Ice machine repair
I am new to the industry and was thinking about specializing in ice machine repair. Is this a viable idea? Do any of the major companies offer training? I live not to far from Manatowoc WI.
The vast majority of customers want a service contractor that can service all their refrigeration needs (and sometimes even the hot side).
Exceptions to this would be if you set up an ice machine leasing business, or set up a bulk ice manufacturing business. But then, you would also have additional storage equipment to maintain.
As far as education, no one beats the major ice machine companies. Check out their websites, and you can be busy for days learning. Contact your local distributors, and they usually have a yearly seminar with techs from the company they sell do a half day presentation.
You should have many tools in your belt. Good luck!
Experience is what you have an hour after you need it.
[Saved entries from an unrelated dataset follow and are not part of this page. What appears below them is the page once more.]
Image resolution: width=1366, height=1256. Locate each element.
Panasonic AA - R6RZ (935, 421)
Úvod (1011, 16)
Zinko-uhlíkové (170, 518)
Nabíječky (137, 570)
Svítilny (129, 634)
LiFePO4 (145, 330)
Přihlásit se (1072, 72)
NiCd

Like baub says, most people use the reefer guy for the ice machine, and if they are happy with their reefer guy, they usually will not call any one else any ways. You could try and become authorized by all the major brands, but warranty work is more of a loss leader, but we have picked up some good clients just by being authorized Scotsman Ice Care reps.
Originally Posted by baub
The more things you know how to fix the more profitable you will be which means the more money you will make. It's ok to specialize in one area but I would at minimum recommend ice machines and refrigeration as those seem to go hand in hand. Always try to learn as much as you can about all types of equipment.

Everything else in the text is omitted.